According to Brad Messerschmitt, Allina systems integrator: “We didn’t completely remove the viewing capability of our legacy PACS until the new system was fully operational and fully able to query and retrieve data from the legacy PACS. In this way, our radiologists could access data in both systems from a single workstation, and as a result never experienced any downtime—they at all times had access to all images. “
Many radiology enterprises find the process of moving from one PACS to another daunting enough that they hesitate to undertake it without the help of a migration support vendor.
“Having a trusted vendor to assist us in our effort was important,” Petrella says. “The vendor worked with us to develop a blueprint for how the migration would occur, and they followed it closely.”
The PACS migration vendor did most of the heavy lifting, so Petrella’s in-house IT staff could focus on other urgent tasks not directly related to the changeover.
The heaviest lifting in a migration is usually the data validation. As such, Vining thinks it a fool’s errand to attempt it alone without the help of a reputable conversion vendor, no matter how crack an IT staff one might possess.
“You really need to approach this process through a team effort, and a key part of the team will be your vendorsthe PACS vendor or vendors as well as a migration vendor,” he says. “It’s the kind of project that is complex enough that you need good teamwork and coordination across the board.”
Engstrom and Messerschmitt agree with Vining that teamwork is essential, but disagree with him on the extent to which reliance on an outside vendor is necessary. Allina’s dealings with a migration vendor were mainly confined to buyin a copy of the company’s software and the obtaining training in its use so that Engstrom’s team could execute the transfer themselves, in-house.

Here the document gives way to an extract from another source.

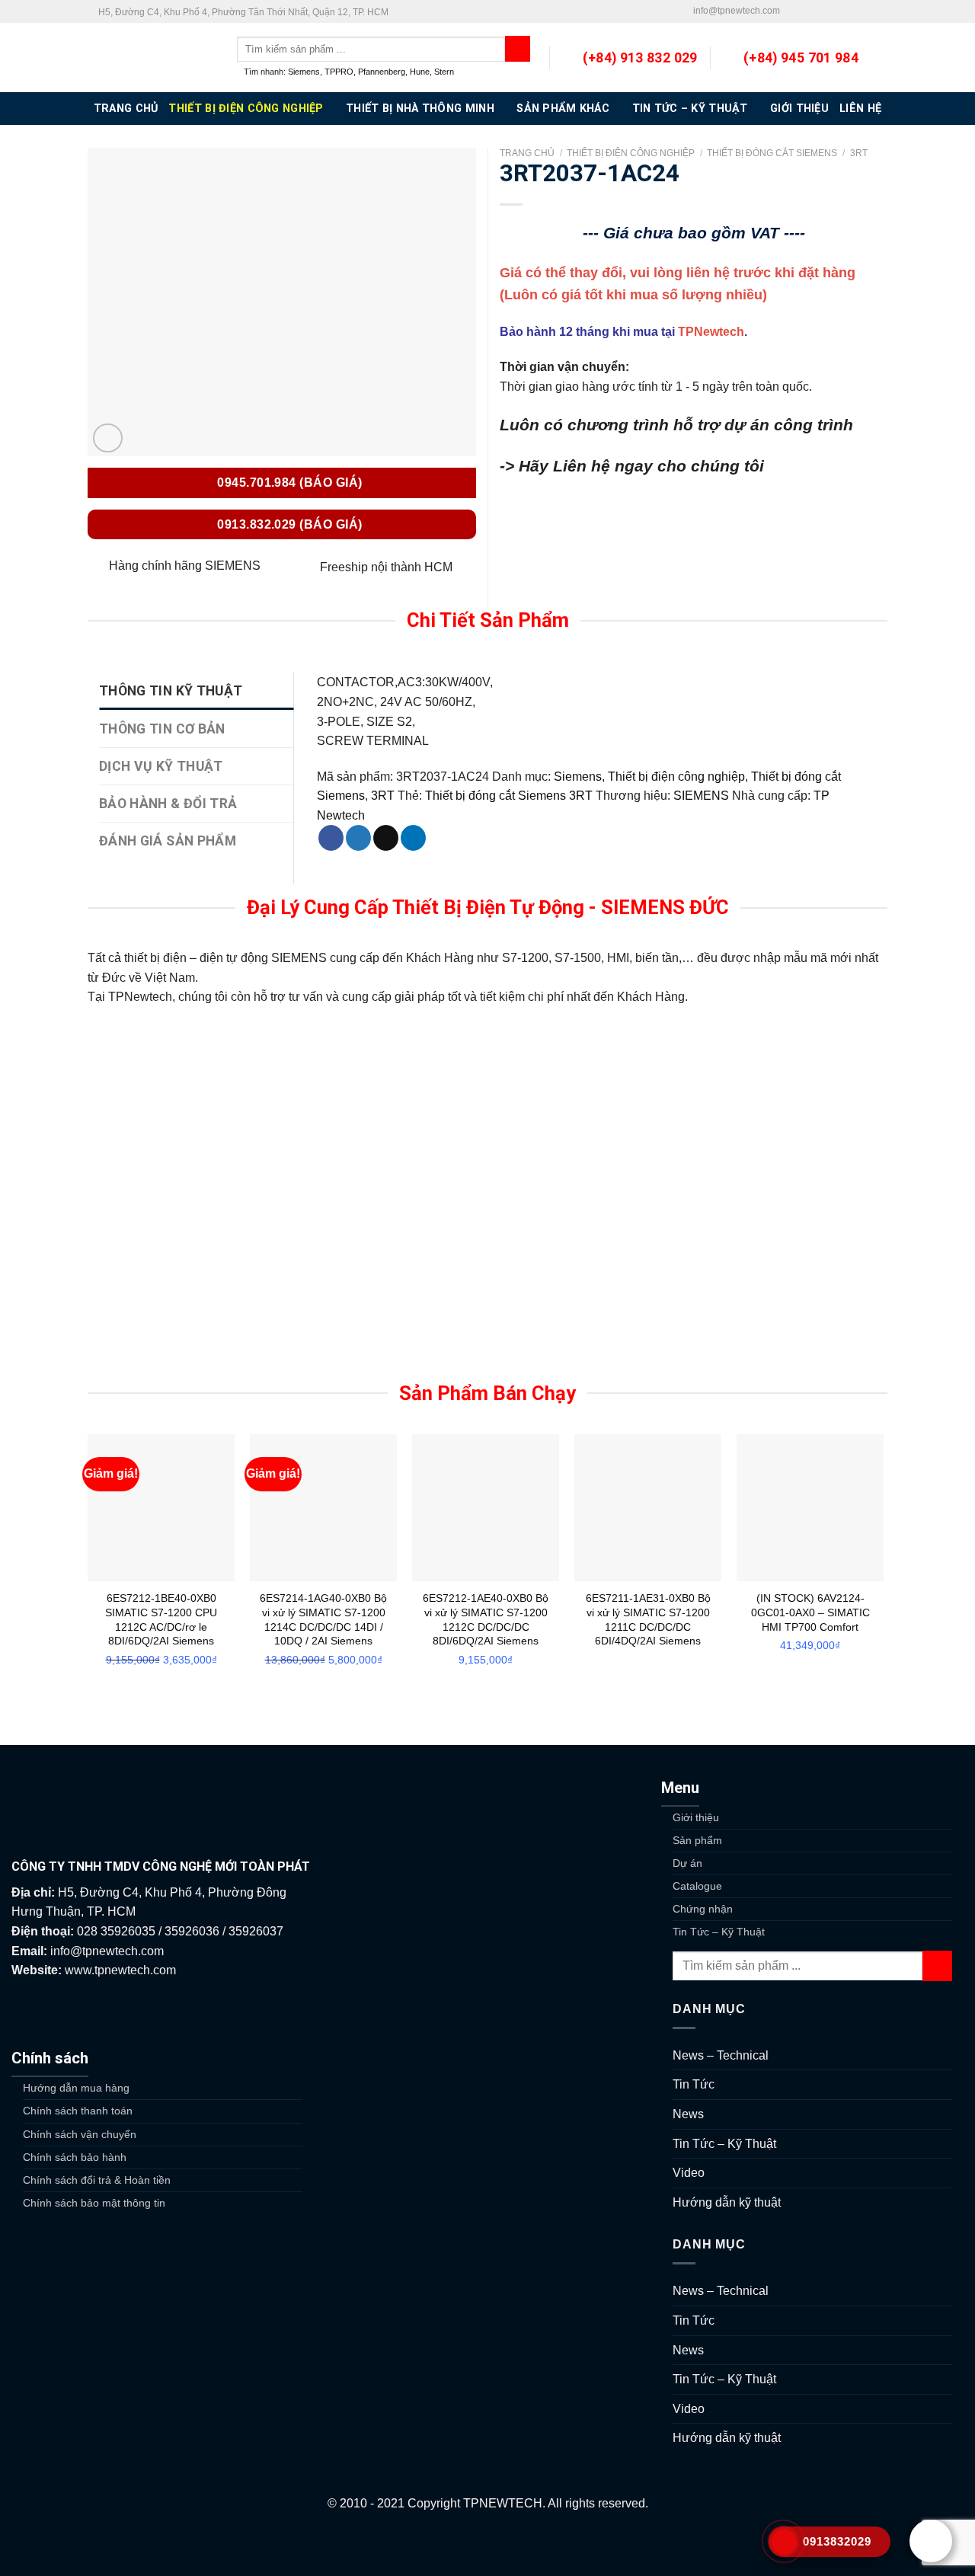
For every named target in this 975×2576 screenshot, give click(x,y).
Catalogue (697, 1886)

“This approach gave us a lot more control, and guaranteed us more cooperation from our PACS conversion sites,” she says, indicating that those locations included four metropolitan and six regional hospitals.

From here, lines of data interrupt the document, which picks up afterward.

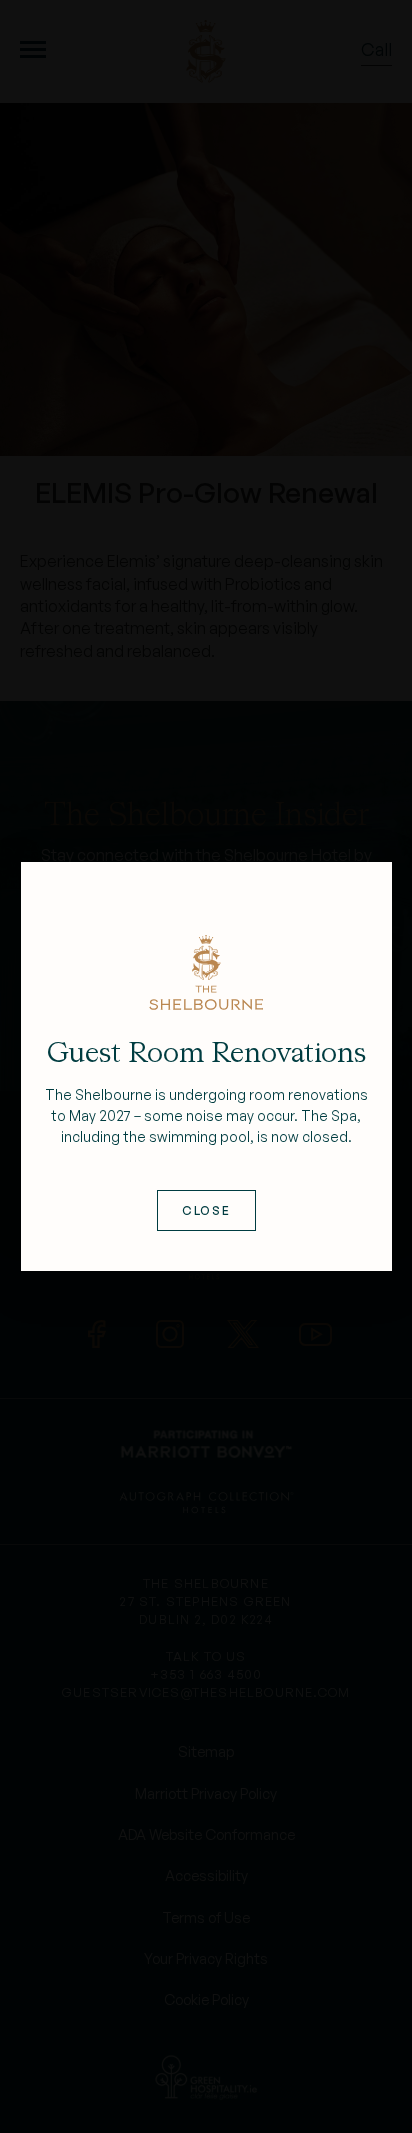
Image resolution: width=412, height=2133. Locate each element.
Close (205, 1210)
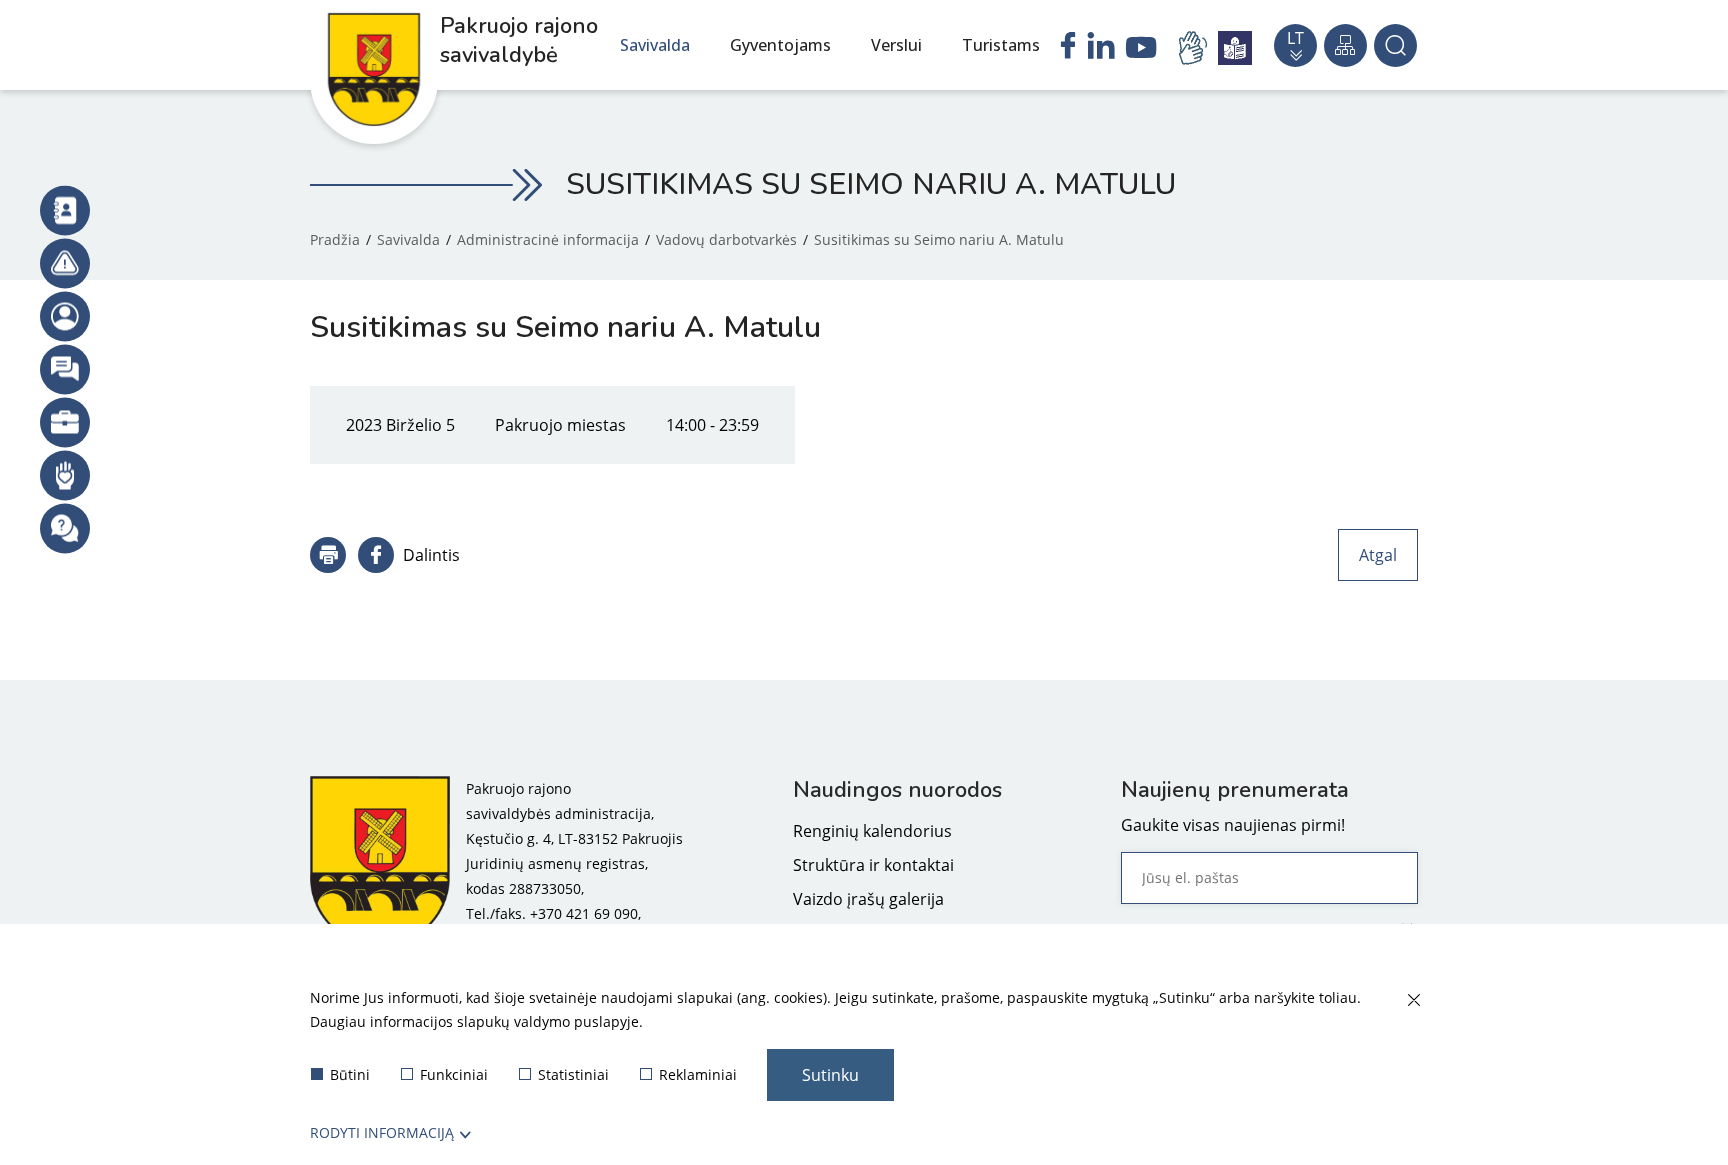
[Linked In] (1101, 48)
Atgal (1378, 555)
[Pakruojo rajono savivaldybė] (380, 863)
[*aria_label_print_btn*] (328, 555)
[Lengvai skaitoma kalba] (1235, 48)
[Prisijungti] (65, 316)
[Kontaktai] (65, 210)
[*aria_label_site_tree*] (1345, 45)
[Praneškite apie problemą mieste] (65, 263)
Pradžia (335, 239)
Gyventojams (780, 45)
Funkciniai (454, 1074)
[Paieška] (1395, 45)
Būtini (350, 1074)
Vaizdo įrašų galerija (868, 899)
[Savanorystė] (65, 475)
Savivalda (655, 45)
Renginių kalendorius (872, 831)
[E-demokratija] (65, 422)
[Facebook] (1068, 48)
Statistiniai (573, 1074)
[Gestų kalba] (1196, 48)
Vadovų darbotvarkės (726, 239)
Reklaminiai (698, 1074)
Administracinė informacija (548, 239)
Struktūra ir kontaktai (873, 865)
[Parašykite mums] (65, 369)
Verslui (896, 45)
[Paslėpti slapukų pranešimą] (1413, 1001)
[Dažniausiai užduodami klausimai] (65, 528)
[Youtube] (1141, 50)
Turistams (1001, 45)
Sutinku (830, 1075)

Says Messerschmitt: “It’s a lot better to be able to proceed at your own pace and not have to rely on someone else.”
Over at Phoebe Putney Memorial Hospital, this is that organization’s first migration from an old to new PACS, yet the IT department there is confident of success.
“We’re confident because we’re starting with a new PACS that has a reputation for making migrations very easy,” says CIO Patty Massey. “I’ve talked to colleagues at other institutions who are users of this system—people who are my friends, not references the vendor gave me. Even those who are by no means fans of this particular PACS vendor have good things to say about the implementation and migration.”
While the word of those colleagues carried much weight with Massey, it was not enough to convince her the system under consideration could facilitate a smooth migration. So she arranged for the vendor to demonstrate retrieval of images from the old archive to the new.
“We saw it work, and we saw that it worked with little in the way of preparation,” she says.
Massey is confident of success too for the reason that her department is tackling the job in partnership with radiology.
“Our basic premise is that, as IT people, we don’t know much about radiology, and vice versa.” she says. “But, by partnering our expertise, pooling what we each know, we’re far better positioned to be successful.”
Rich Smith is a contributing writer for Decisions in Axis Imaging News.